November 9, 2014 - by
@Tim_Linafelt: Ward Always Welcome Back at FSU

By Tim Linafelt Senior Writer

@Tim_Linafelt on Twitter

TALLAHASSEE, Fla. – As a player, Courtney Ward sparked the Florida State women’s basketball team to one of the most prosperous runs in program history.

Three years after her graduation, basketball has brought Ward back to Tallahassee — this time as a coach.

Ward will be on the bench today as a volunteer assistant for Faulkner University. FSU hosts the Lady Eagles in an exhibition at 2 p.m.

“It’s always good for me to get to come down and see everybody again,” Ward said.  “Not only Coach Sue and the staff and the players, but also the fans that remember me as well.”

Ward gave FSU fans plenty to remember. After a four-year career (2007-11), she finished with school records for wins (98), career 3-pointers (208), 3-pointers in a season (78), career assists (602) and assists in a season (170).

Ward twice earned All-ACC honors at point guard and helped FSU to back-to-back ACC regular season titles and a first-ever trip to the Elite Eight.

“She was huge,” FSU coach Sue Semrau said. “There’s a lot of players now that think it’s got to be instant gratification, quick and easy, and it’s not.

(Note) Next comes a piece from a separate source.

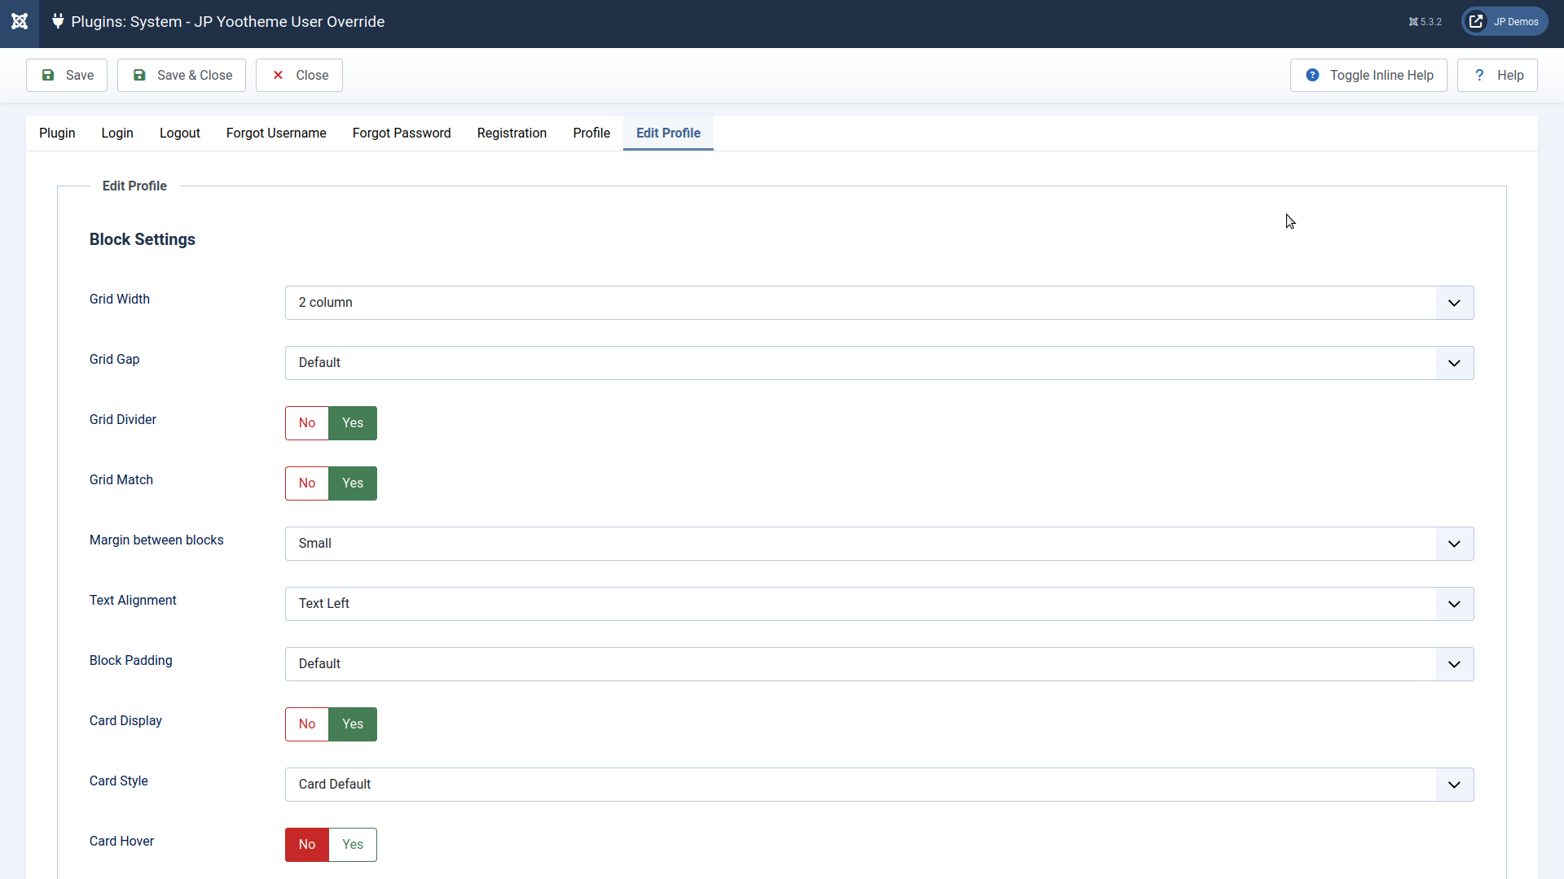Expand the Grid Width dropdown
This screenshot has height=879, width=1564.
879,303
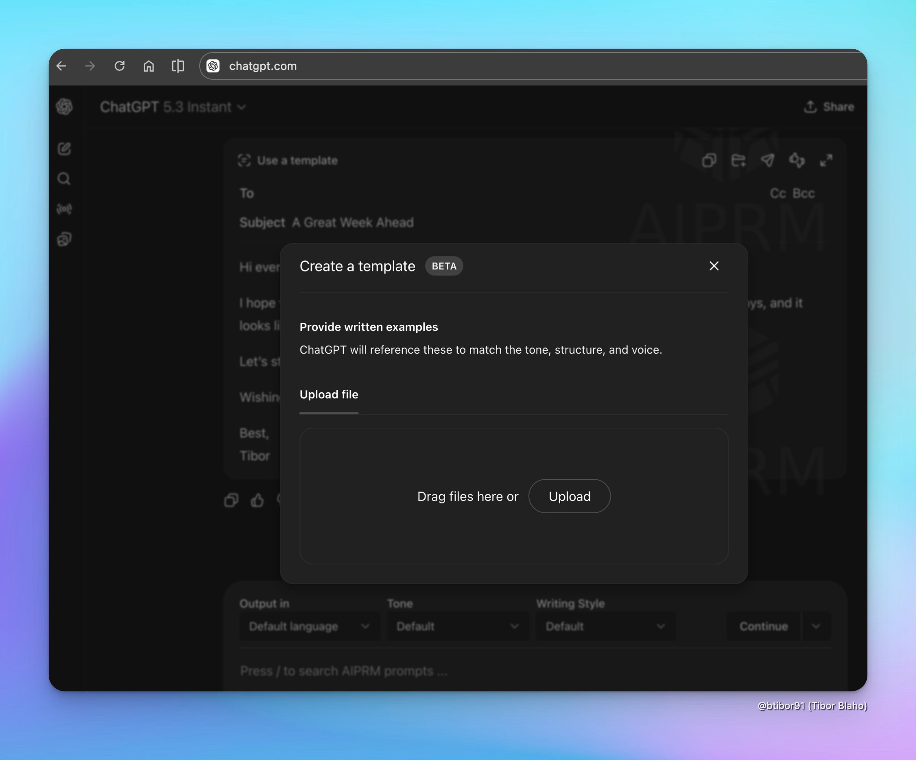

And Courtney is a great example of that.”

After leaving Florida State, Ward had a brief stint with the WNBA’s Seattle Storm then spent a season with Italian club Pozzuoli.

But the challenges of playing overseas as well as the birth of her son, Kyrie, led Ward back to her home town of Montgomery, Ala.

Ward, however, wanted to remain in basketball, which led her to Faulkner, a private Christian university in Montgomery.

She met Lady Eagles coach Reed Sutton through a mutual acquaintance, and joined the staff in 2012.

“He gave me an opportunity to come in and help with them, and I’ve stuck with him ever since,” said Ward, who also graduated from the Montgomery Police Academy earlier this year.

Ward’s foray into coaching doesn’t come as a surprise to Semrau. She said that Ward’s recent experience helps her relate to current players in a way that veteran coaches sometimes can’t.

“I think that’s just so cool,” Semrau said. “She learned so much during her time here and grew so much. For her to feel like, ‘Hey, I want to do that for someone else,’ is just a compliment to the program. 

“I think it’s a compliment to all of the coaches that have been here and coached during her tenure. And it’s a compliment to her, for feeling like it’s really important. It touched her life in a way that she now wants to touch others.”